Yemeni government forces backed by tribal fighters and sometimes supported by US drone strikes have been battling the Partisans of Sharia, an Al-Qaeda linked group, that has controlled Zinjibar since May. Al-Qaeda has profited from the instability caused by 11 months of protests against Yemen’s President Ali Abdullah Saleh, strengthening its positions across the south of the country.
Meanwhile, Yemen’s national unity government, led by the opposition, was sworn in Saturday to lead a three-month transition period until early elections are held and President Ali Abdullah Saleh formally steps down, an official statement said. The statement, carried by the official Saba news agency, said the swearing-in ceremony took place at the Republican Palace in the capital Sanaa in the presence of Vice President Abdrabuh Mansur Hadi.
The new 34-member cabinet, headed by Prime Minister Mohammed Basindawa, will carry out its duties until February elections, after which Hadi will take over the presidency for an interim two-year period as stipulated by a Gulf-sponsored deal drafted to resolve Yemen’s political crisis.
Half of the new cabinet posts were entrusted to members of the opposition Common Forum, while Saleh loyalists were appointed to the other half, a condition stipulated in the Gulf plan signed by Saleh on November 23. Saleh’s ministers for foreign affairs and defence have retained their posts, while the interior ministry, the human rights portfolio, finance and information ministries have been entrusted to the opposition.
The Gulf initiative gave Hadi temporary authority to rule Yemen and form a unity government until elections in which he will be the only candidate. Once Hadi is elected, Saleh will then lose his current title of honorary president and officially be removed from power. The power-transition deal also gave Saleh and his close relatives immunity from prosecution for crimes he allegedly committed in the uprising against his rule that has left hundreds of people dead and thousands more wounded since it began in January.
However, the protesters who have thronged the streets of the capital and other Yemeni cities have rejected the immunity clause and continue to demand that the long-time dictator go on trial. On Saturday, thousands of protesters marched in Yemen’s flashpoint city of Taez, demanding Saleh be tried. “No immunity, no assurances,” chanted the protesters.

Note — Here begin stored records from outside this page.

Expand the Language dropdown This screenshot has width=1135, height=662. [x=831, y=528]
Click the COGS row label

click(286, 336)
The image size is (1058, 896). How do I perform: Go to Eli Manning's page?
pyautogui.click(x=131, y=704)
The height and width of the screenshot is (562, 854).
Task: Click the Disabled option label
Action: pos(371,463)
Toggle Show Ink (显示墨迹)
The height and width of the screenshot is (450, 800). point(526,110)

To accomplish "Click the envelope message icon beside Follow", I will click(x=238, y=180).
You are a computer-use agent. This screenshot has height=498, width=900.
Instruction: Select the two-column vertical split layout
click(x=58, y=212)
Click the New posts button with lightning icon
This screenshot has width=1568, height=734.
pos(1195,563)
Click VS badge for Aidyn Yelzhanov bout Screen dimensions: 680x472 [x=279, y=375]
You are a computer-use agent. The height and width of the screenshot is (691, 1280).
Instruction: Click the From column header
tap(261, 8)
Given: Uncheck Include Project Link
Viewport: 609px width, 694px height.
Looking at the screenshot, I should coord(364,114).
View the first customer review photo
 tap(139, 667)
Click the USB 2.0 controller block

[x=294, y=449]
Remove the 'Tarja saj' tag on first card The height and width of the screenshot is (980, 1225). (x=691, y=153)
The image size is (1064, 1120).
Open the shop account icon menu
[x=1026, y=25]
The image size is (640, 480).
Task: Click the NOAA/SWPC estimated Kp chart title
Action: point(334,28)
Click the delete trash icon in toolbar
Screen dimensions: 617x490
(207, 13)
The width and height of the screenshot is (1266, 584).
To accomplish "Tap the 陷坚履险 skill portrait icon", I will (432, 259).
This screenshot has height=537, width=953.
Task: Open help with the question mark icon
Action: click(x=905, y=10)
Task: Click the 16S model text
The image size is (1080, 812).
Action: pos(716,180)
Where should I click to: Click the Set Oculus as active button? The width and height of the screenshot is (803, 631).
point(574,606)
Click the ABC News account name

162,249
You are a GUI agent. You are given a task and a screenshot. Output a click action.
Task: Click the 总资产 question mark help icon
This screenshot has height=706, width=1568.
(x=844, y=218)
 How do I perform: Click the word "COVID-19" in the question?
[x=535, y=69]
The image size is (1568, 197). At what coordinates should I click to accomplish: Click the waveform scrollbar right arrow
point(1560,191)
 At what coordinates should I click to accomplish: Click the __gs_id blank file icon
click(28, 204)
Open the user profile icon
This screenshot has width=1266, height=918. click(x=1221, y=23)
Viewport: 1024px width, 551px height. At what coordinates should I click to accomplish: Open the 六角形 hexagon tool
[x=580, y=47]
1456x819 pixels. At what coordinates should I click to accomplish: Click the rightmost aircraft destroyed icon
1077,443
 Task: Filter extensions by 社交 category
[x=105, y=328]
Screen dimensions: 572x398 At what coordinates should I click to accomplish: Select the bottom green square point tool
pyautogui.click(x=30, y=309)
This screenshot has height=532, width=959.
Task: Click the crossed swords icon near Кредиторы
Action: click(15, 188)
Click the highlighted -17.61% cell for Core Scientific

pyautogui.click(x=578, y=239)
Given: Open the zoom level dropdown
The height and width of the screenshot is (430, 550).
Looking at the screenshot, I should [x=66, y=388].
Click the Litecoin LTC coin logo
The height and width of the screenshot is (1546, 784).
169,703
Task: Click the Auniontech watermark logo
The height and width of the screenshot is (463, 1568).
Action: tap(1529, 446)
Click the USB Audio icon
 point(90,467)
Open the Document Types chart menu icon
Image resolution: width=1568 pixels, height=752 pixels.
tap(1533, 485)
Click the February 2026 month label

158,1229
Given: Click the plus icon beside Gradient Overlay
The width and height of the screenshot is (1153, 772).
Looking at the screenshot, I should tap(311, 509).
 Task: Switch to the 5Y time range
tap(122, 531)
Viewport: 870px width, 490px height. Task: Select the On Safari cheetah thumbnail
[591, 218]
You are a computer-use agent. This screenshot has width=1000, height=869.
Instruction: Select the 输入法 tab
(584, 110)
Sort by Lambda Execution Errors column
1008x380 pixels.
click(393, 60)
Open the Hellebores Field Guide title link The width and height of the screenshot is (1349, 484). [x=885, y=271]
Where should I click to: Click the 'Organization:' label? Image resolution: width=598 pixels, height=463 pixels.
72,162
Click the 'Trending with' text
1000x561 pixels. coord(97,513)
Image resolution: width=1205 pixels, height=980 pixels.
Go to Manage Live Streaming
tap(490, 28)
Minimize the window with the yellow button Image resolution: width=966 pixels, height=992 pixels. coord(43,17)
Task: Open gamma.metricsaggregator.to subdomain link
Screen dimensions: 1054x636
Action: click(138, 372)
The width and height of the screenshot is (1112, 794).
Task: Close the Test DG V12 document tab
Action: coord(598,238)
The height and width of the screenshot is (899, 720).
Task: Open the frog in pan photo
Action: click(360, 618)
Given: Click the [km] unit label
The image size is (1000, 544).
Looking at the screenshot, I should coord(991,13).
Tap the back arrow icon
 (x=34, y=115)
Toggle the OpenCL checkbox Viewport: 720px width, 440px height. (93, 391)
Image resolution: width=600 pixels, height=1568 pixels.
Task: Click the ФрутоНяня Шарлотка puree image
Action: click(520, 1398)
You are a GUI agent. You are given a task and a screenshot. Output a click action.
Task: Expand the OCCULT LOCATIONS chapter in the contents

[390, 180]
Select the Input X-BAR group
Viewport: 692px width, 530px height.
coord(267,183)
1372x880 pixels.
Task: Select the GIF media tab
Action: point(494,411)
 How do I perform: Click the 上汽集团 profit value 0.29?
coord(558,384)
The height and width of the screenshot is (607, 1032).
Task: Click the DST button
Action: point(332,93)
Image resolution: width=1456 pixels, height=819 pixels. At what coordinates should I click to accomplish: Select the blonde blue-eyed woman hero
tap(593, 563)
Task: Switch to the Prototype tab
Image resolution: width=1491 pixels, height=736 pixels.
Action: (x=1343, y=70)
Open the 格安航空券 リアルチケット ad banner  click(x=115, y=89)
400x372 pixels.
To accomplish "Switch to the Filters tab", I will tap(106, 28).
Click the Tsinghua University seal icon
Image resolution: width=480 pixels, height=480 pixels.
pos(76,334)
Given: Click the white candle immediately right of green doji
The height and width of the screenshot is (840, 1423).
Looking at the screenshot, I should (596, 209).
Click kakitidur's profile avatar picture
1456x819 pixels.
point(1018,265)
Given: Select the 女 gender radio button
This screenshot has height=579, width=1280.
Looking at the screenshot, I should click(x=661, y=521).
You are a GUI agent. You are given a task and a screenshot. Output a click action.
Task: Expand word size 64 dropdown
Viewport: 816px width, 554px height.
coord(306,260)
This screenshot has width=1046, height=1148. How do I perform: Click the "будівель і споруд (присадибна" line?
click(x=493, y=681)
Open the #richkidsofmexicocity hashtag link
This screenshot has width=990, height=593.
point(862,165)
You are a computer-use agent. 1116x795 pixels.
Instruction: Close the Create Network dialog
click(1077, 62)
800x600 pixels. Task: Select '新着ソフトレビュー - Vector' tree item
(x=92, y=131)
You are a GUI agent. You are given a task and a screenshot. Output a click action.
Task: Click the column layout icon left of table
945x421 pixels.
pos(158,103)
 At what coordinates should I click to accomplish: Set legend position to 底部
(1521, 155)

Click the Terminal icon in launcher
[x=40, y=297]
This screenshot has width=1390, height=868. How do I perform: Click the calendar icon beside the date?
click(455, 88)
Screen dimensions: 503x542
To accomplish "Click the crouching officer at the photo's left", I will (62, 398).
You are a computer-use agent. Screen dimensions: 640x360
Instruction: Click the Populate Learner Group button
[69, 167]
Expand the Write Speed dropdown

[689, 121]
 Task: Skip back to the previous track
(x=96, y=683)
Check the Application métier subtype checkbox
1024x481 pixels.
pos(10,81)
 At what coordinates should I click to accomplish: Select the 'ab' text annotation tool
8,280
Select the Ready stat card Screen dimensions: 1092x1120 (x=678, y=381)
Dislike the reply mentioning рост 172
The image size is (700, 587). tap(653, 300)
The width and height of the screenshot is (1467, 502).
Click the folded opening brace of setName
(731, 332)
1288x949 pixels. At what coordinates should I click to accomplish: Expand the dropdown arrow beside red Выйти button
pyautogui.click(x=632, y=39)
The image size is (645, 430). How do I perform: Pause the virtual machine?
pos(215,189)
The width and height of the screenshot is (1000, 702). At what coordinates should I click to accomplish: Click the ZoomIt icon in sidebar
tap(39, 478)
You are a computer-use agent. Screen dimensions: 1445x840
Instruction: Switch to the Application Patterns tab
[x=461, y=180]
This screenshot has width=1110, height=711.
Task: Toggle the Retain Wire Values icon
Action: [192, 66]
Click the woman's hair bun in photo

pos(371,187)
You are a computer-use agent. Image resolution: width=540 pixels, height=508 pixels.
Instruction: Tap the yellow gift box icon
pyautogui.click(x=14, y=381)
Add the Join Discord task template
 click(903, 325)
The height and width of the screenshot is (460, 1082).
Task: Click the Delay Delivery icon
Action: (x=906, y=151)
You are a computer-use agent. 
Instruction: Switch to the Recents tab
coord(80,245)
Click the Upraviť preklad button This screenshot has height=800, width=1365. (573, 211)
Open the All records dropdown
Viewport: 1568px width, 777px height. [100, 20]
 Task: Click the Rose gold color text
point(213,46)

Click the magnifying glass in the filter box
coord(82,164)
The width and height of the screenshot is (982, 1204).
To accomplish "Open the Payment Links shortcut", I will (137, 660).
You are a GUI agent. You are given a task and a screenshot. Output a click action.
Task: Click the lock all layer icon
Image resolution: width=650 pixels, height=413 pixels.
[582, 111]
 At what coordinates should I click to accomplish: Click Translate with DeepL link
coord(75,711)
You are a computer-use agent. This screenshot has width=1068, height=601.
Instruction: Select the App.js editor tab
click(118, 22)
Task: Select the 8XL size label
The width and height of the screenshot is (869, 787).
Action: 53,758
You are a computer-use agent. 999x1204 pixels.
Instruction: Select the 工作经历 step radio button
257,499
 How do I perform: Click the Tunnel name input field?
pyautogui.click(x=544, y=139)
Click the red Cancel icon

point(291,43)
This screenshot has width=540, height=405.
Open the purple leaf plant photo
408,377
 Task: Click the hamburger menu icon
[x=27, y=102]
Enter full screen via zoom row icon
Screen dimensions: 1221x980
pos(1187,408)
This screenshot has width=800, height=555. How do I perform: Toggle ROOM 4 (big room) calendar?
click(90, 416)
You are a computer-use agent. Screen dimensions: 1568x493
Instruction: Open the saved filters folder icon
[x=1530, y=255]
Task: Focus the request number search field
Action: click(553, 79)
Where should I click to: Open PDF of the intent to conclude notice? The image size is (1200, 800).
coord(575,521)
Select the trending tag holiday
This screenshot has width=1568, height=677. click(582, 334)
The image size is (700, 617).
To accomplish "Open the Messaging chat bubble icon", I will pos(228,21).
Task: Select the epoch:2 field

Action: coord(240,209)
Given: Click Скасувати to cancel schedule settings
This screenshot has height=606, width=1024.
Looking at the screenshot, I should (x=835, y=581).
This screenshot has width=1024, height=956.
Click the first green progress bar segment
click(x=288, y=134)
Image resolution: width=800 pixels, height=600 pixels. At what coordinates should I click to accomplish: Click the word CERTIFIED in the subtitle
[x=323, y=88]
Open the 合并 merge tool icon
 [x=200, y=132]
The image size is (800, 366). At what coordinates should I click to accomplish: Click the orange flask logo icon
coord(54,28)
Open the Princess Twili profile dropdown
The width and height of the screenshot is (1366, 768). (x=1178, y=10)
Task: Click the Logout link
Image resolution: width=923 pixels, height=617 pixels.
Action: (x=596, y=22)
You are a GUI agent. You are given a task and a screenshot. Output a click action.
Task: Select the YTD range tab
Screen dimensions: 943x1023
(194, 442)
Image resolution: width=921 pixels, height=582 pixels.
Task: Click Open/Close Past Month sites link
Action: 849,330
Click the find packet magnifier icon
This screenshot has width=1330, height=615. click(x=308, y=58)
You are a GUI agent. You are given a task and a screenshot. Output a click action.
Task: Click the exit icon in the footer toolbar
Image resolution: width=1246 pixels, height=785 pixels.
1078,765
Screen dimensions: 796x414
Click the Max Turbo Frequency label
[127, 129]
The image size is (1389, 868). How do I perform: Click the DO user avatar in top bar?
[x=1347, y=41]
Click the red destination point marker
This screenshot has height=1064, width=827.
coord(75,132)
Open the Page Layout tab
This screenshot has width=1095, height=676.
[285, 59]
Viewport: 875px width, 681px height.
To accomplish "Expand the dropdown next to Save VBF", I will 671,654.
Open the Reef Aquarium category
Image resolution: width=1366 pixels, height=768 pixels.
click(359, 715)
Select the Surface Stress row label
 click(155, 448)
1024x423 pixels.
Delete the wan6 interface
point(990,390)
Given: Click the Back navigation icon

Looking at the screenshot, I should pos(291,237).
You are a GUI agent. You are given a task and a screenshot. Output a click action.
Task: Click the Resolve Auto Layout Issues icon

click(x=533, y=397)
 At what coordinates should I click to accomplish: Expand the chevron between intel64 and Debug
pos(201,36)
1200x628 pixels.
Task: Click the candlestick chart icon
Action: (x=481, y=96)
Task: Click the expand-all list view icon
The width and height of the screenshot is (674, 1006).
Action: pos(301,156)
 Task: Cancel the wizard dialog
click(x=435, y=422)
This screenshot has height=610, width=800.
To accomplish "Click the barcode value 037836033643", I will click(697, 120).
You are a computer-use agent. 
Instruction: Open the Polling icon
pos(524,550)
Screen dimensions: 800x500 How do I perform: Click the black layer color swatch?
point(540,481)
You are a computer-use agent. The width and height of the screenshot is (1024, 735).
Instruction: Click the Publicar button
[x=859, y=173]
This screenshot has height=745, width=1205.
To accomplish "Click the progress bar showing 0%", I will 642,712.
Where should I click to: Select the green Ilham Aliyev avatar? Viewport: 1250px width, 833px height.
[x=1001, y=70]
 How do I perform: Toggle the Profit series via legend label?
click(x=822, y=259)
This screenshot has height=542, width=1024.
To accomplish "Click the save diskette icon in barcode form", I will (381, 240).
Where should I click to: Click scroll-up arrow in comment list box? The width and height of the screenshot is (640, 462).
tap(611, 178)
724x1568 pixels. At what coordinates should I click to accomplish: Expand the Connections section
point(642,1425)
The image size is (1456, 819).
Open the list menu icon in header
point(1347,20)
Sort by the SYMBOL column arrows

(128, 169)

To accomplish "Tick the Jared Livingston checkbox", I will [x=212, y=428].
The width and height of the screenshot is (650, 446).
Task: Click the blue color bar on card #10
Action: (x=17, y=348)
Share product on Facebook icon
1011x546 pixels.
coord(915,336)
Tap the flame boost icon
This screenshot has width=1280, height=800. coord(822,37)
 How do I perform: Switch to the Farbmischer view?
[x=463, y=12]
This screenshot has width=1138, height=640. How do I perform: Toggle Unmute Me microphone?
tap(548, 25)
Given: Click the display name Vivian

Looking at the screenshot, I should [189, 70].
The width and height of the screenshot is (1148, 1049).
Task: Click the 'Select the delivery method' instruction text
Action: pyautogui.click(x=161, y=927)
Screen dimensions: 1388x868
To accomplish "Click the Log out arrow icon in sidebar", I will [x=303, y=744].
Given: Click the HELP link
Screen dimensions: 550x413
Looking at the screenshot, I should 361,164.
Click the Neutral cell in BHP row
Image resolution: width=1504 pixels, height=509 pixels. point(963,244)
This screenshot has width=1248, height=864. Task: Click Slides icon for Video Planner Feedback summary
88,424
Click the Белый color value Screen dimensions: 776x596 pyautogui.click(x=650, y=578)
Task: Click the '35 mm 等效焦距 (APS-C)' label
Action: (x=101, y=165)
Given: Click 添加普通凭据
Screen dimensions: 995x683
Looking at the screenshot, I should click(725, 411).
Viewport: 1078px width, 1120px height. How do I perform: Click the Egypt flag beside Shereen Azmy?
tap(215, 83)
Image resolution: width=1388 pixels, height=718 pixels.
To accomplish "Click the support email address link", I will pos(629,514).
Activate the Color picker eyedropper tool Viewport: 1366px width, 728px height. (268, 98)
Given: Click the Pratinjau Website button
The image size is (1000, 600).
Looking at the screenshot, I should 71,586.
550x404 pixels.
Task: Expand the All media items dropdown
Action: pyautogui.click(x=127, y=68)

Taez has witnessed some of the worst violence in the months of unrest, as armed tribesmen who have thrown their support behind the protesters continue to battle Saleh’s troops. In the last week alone, more than 30 people have been killed in the fighting. Resolving Yemen’s deteriorating security situation will likely be the most difficult challenge facing the new government.
Saleh’s sons and nephews still control much of the country’s elite military units, and unresolved conflicts with rebels, separatists and Al-Qaeda militants continue to threaten stability. On December 4, Vice President Hadi formed a military commission in line with the transition plan to oversee the restructuring of the security forces. The 14-member commission will also tackle the withdrawal of gunmen from the streets in a bid to restore order in the country.
The capital Sanaa remains divided, with pro-Saleh troops controlling some neighbourhoods, and dissident soldiers under the control of Saleh’s arch rival, defected General Ali Mohsen al-Ahmar, controlling other areas. Gunmen loyal to Yemen’s most influential tribal leader, Sheikh Sadeq al-Ahmar, primarily stationed in Sanaa’s Hasaba district, are also fighting Saleh loyalists.
Another major challenge for the incoming government will be fixing Yemen’s shattered economy and reinstating basic services. Taha al-Fusail, an advisor to Yemen’s ministry of industry told AFP Saturday that the country is suffering from major electricity and fuel shortages, adding that poverty levels have risen dramatically in the months of unrest. “Poverty levels stood at about 46 percent in Yemen in 2009…now it’s about 65 or 75 percent,” said Fusail, noting that Yemen’s economy has lost “$10 to $12 billion this year because of the political troubles.